ブルーノが根拠にしていたのは、古代エジプト神官たちの叡智が元になったとされるヘルメスの教えだった。「この世の万物は星々の力が地上へ流れ込んで形作られ、すべては生きていて目に見えない糸で繋がり合っている」。だとしたら、星々の姿を正しい並びで覚えることは頭の中に宇宙の縮図を持つことと同じだ。王には学問と答えたが、その中身は限りなく魔術に近い。十七歳で入ったドミニコ会の修道院にいられなくなったのも、この記憶術のような、修道院にとっては危険な考えを口にし続けたからだった。
宇宙に中心などない
1583年、ブルーノはオックスフォードを訪れた。フランス王の推薦状まで携え、職を得ようとしたのだ。彼はコペルニクスの地動説について学者たちに論争を仕掛けた。「地球は動いている」。これだけでも口にするのは危険だが、そう考えている者はいた。だがブルーノはそこでは止まらなかった。

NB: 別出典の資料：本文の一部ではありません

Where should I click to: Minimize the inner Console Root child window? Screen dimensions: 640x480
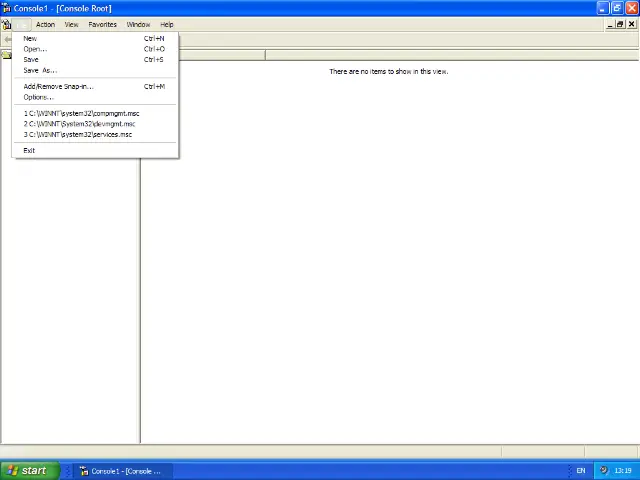(608, 24)
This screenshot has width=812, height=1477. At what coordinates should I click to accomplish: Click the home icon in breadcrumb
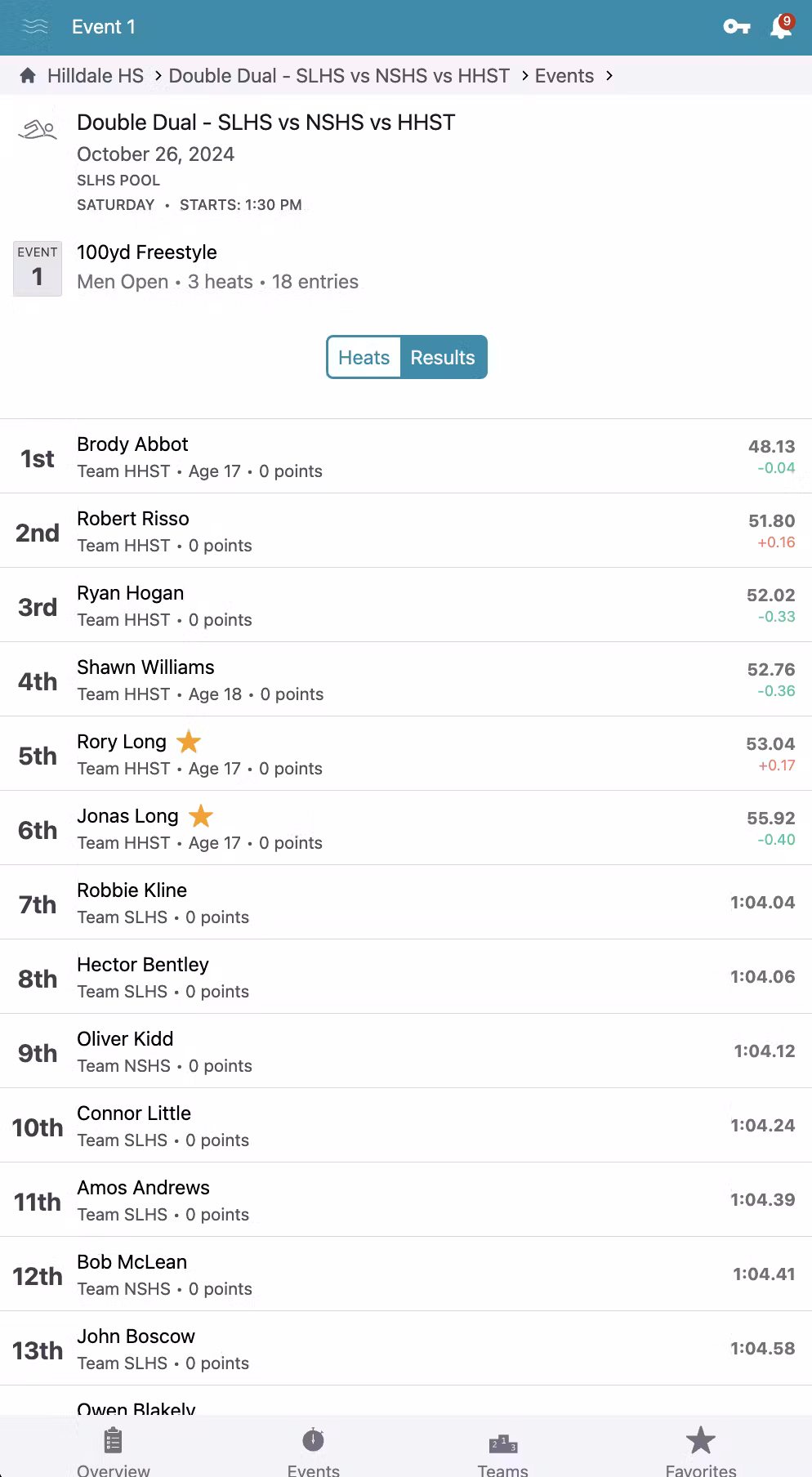click(x=28, y=76)
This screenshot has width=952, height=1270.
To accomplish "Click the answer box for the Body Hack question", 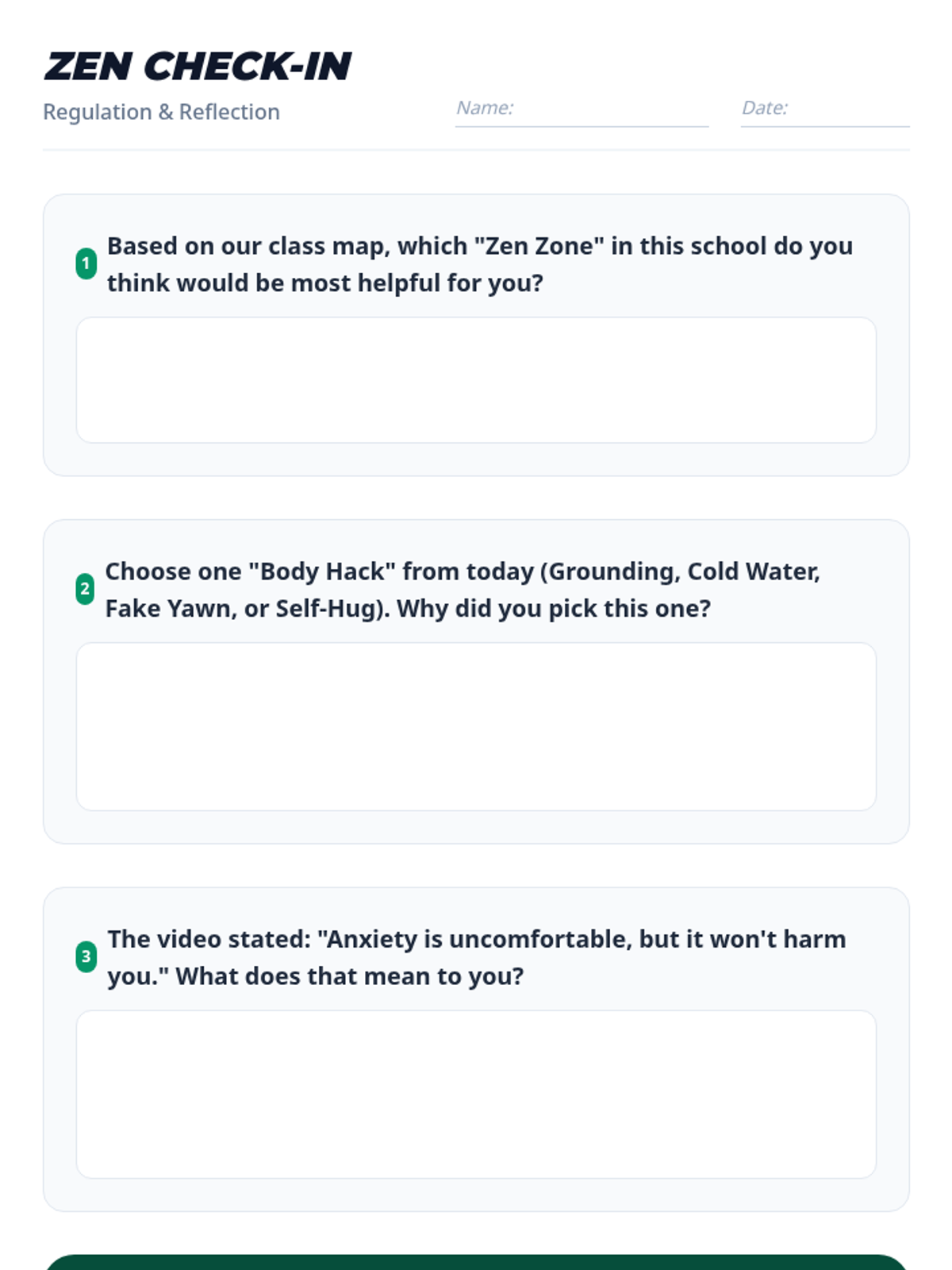I will [x=476, y=726].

「太陽ですら無数にある星の一つに過ぎない。宇宙に果てはなく、中心もない。空の向こうには地球と同じような世界が数えきれないほどあって、全てが生きている。星も足元の石ころも、魂を持たないものなど一つもない。そして神は、この生きた宇宙を上から見下ろしてなどいない。神とは宇宙そのものだ」。
講堂中がざわめく。世界は神が造った唯一のものだと信じてきた学者たちにとって、これは聞き捨てならない話だった。アリストテレスを持ち出して反論する教授たちを、ブルーノは古くさいと鼻で笑う。彼は多くの論争を巻き起こした結果、オックスフォードを追われた。
それでもブルーノが自説を取り下げることはなく、ロンドンで過ごした二年半で『無限、宇宙および諸世界について』などの著作を書き上げていった。望遠鏡もない時代にこの結論をもたらしたのは、レンズではなくヘルメスの教えだった。宇宙はあらゆるものが生きて繋がり合っているのだから、地球という一つの世界だけしかないはずがない。ブルーノはそう確信し、誰も見たことのない無限の宇宙について語り続けていた。